◆ **The task**
Repeat every one of the rows below word for word.

◆ **Entries for locating words and elements**
★ ★ ★ ★ ★ ★ ★
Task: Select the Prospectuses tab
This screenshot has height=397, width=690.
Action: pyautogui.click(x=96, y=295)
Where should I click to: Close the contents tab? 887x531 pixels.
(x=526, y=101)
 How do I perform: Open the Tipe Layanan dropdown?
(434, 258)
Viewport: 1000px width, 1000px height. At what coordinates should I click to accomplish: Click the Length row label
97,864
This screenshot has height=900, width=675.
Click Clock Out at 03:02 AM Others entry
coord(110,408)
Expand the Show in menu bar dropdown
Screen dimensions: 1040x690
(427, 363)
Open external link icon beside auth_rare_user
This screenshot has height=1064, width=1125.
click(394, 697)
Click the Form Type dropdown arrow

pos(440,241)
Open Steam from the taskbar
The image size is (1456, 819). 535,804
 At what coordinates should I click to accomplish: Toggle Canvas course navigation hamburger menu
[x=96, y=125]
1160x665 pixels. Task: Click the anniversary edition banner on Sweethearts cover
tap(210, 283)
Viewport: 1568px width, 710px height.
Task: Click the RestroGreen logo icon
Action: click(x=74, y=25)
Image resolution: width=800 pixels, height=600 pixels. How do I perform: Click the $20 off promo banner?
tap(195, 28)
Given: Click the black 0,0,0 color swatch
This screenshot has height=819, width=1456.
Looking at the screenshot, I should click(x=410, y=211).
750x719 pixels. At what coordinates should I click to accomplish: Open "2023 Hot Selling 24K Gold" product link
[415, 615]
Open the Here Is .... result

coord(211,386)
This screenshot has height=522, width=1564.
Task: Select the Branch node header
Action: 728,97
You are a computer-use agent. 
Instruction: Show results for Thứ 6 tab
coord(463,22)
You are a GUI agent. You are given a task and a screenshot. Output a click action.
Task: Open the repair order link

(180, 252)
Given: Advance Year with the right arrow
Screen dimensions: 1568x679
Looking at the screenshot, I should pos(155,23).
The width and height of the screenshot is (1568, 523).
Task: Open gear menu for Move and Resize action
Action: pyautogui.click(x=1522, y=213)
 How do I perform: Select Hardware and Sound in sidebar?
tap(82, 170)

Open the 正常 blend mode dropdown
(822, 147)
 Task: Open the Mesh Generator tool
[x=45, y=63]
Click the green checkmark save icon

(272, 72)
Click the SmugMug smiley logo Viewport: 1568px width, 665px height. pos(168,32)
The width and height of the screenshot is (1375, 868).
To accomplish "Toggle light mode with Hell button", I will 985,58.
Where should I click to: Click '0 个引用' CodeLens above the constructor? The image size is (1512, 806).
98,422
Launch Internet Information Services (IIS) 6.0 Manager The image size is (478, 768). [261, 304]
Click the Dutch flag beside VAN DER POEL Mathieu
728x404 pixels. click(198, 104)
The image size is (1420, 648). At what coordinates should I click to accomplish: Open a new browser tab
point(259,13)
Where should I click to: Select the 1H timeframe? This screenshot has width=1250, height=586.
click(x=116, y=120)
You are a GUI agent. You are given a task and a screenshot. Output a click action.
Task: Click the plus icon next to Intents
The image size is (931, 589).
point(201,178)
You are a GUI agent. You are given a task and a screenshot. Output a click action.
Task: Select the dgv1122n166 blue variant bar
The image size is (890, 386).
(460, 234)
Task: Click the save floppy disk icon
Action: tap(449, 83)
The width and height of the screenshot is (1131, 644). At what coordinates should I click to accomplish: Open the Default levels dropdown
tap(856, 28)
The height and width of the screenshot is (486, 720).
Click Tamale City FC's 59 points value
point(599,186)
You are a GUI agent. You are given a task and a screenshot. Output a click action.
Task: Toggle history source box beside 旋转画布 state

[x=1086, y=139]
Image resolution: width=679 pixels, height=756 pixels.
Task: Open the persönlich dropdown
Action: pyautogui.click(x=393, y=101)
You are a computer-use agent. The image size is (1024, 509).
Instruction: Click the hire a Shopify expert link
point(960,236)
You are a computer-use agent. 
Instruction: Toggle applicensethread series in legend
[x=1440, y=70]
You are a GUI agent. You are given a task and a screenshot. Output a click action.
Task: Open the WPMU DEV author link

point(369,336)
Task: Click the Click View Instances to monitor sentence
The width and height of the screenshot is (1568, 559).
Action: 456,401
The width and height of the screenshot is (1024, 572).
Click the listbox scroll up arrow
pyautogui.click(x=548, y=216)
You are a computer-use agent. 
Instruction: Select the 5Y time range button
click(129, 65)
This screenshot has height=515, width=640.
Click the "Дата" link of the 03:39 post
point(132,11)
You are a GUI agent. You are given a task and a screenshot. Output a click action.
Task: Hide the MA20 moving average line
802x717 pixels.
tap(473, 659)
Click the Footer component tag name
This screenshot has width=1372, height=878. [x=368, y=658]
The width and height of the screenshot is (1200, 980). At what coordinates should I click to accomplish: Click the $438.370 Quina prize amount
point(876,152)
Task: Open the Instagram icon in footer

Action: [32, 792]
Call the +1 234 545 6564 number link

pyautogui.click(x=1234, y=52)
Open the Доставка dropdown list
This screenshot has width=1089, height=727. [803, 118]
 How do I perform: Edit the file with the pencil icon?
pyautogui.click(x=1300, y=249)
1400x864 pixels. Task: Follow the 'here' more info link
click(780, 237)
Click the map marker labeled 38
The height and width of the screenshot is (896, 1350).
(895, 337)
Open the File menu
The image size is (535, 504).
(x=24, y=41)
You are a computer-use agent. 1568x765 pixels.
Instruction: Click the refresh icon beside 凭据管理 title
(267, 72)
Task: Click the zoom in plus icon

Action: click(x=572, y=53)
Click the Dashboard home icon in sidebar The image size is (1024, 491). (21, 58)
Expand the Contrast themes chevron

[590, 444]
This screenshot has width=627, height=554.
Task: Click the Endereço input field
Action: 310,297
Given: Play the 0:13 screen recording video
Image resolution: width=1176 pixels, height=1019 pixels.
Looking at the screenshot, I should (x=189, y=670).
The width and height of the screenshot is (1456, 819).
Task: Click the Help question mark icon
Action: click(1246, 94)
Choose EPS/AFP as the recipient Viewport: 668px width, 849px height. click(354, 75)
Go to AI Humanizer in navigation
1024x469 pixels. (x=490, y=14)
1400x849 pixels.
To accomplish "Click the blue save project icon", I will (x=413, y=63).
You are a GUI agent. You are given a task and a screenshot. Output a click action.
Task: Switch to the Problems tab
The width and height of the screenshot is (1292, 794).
★ ★ ★ ★ ★ ★ ★
◆ **Reply**
Task: Select the Prospectuses tab
This screenshot has height=397, width=690.
Action: pyautogui.click(x=96, y=295)
Where should I click to: Close the contents tab? 887x531 pixels.
(x=526, y=101)
 How do I perform: Open the Tipe Layanan dropdown?
(434, 258)
Viewport: 1000px width, 1000px height. At what coordinates should I click to accomplish: Click the Length row label
97,864
This screenshot has height=900, width=675.
Click Clock Out at 03:02 AM Others entry
coord(110,408)
Expand the Show in menu bar dropdown
Screen dimensions: 1040x690
(427, 363)
Open external link icon beside auth_rare_user
This screenshot has height=1064, width=1125.
click(394, 697)
Click the Form Type dropdown arrow

pos(440,241)
Open Steam from the taskbar
The image size is (1456, 819). 535,804
 At what coordinates should I click to accomplish: Toggle Canvas course navigation hamburger menu
[x=96, y=125]
1160x665 pixels. Task: Click the anniversary edition banner on Sweethearts cover
tap(210, 283)
Viewport: 1568px width, 710px height.
Task: Click the RestroGreen logo icon
Action: click(x=74, y=25)
Image resolution: width=800 pixels, height=600 pixels. How do I perform: Click the $20 off promo banner?
tap(195, 28)
Given: Click the black 0,0,0 color swatch
This screenshot has height=819, width=1456.
Looking at the screenshot, I should click(x=410, y=211).
750x719 pixels. At what coordinates should I click to accomplish: Open "2023 Hot Selling 24K Gold" product link
[415, 615]
Open the Here Is .... result

coord(211,386)
This screenshot has height=522, width=1564.
Task: Select the Branch node header
Action: 728,97
You are a computer-use agent. 
Instruction: Show results for Thứ 6 tab
coord(463,22)
You are a GUI agent. You are given a task and a screenshot. Output a click action.
Task: Open the repair order link

(180, 252)
Given: Advance Year with the right arrow
Screen dimensions: 1568x679
Looking at the screenshot, I should pos(155,23).
The width and height of the screenshot is (1568, 523).
Task: Open gear menu for Move and Resize action
Action: pyautogui.click(x=1522, y=213)
 How do I perform: Select Hardware and Sound in sidebar?
tap(82, 170)

Open the 正常 blend mode dropdown
(822, 147)
 Task: Open the Mesh Generator tool
[x=45, y=63]
Click the green checkmark save icon

(272, 72)
Click the SmugMug smiley logo Viewport: 1568px width, 665px height. pos(168,32)
The width and height of the screenshot is (1375, 868).
To accomplish "Toggle light mode with Hell button", I will 985,58.
Where should I click to: Click '0 个引用' CodeLens above the constructor? The image size is (1512, 806).
98,422
Launch Internet Information Services (IIS) 6.0 Manager The image size is (478, 768). [261, 304]
Click the Dutch flag beside VAN DER POEL Mathieu
728x404 pixels. click(198, 104)
The image size is (1420, 648). At what coordinates should I click to accomplish: Open a new browser tab
point(259,13)
Where should I click to: Select the 1H timeframe? This screenshot has width=1250, height=586.
click(x=116, y=120)
You are a GUI agent. You are given a task and a screenshot. Output a click action.
Task: Click the plus icon next to Intents
The image size is (931, 589).
point(201,178)
You are a GUI agent. You are given a task and a screenshot. Output a click action.
Task: Select the dgv1122n166 blue variant bar
The image size is (890, 386).
(460, 234)
Task: Click the save floppy disk icon
Action: tap(449, 83)
The width and height of the screenshot is (1131, 644). At what coordinates should I click to accomplish: Open the Default levels dropdown
tap(856, 28)
The height and width of the screenshot is (486, 720).
Click Tamale City FC's 59 points value
point(599,186)
You are a GUI agent. You are given a task and a screenshot. Output a click action.
Task: Toggle history source box beside 旋转画布 state

[x=1086, y=139]
Image resolution: width=679 pixels, height=756 pixels.
Task: Open the persönlich dropdown
Action: pyautogui.click(x=393, y=101)
You are a computer-use agent. The image size is (1024, 509).
Instruction: Click the hire a Shopify expert link
point(960,236)
You are a computer-use agent. 
Instruction: Toggle applicensethread series in legend
[x=1440, y=70]
You are a GUI agent. You are given a task and a screenshot. Output a click action.
Task: Open the WPMU DEV author link

point(369,336)
Task: Click the Click View Instances to monitor sentence
The width and height of the screenshot is (1568, 559).
Action: 456,401
The width and height of the screenshot is (1024, 572).
Click the listbox scroll up arrow
pyautogui.click(x=548, y=216)
You are a computer-use agent. 
Instruction: Select the 5Y time range button
click(129, 65)
This screenshot has height=515, width=640.
Click the "Дата" link of the 03:39 post
point(132,11)
You are a GUI agent. You are given a task and a screenshot. Output a click action.
Task: Hide the MA20 moving average line
802x717 pixels.
tap(473, 659)
Click the Footer component tag name
This screenshot has width=1372, height=878. [x=368, y=658]
The width and height of the screenshot is (1200, 980). At what coordinates should I click to accomplish: Click the $438.370 Quina prize amount
point(876,152)
Task: Open the Instagram icon in footer

Action: [32, 792]
Call the +1 234 545 6564 number link

pyautogui.click(x=1234, y=52)
Open the Доставка dropdown list
This screenshot has width=1089, height=727. [803, 118]
 How do I perform: Edit the file with the pencil icon?
pyautogui.click(x=1300, y=249)
1400x864 pixels. Task: Follow the 'here' more info link
click(780, 237)
Click the map marker labeled 38
The height and width of the screenshot is (896, 1350).
(895, 337)
Open the File menu
The image size is (535, 504).
(x=24, y=41)
You are a computer-use agent. 1568x765 pixels.
Instruction: Click the refresh icon beside 凭据管理 title
(267, 72)
Task: Click the zoom in plus icon

Action: click(x=572, y=53)
Click the Dashboard home icon in sidebar The image size is (1024, 491). (21, 58)
Expand the Contrast themes chevron

[590, 444]
This screenshot has width=627, height=554.
Task: Click the Endereço input field
Action: 310,297
Given: Play the 0:13 screen recording video
Image resolution: width=1176 pixels, height=1019 pixels.
Looking at the screenshot, I should (x=189, y=670).
The width and height of the screenshot is (1456, 819).
Task: Click the Help question mark icon
Action: click(1246, 94)
Choose EPS/AFP as the recipient Viewport: 668px width, 849px height. click(354, 75)
Go to AI Humanizer in navigation
1024x469 pixels. (x=490, y=14)
1400x849 pixels.
To accomplish "Click the blue save project icon", I will (x=413, y=63).
You are a GUI agent. You are given a task and a screenshot. Output a click action.
Task: Switch to the Problems tab
The width and height of the screenshot is (1292, 794).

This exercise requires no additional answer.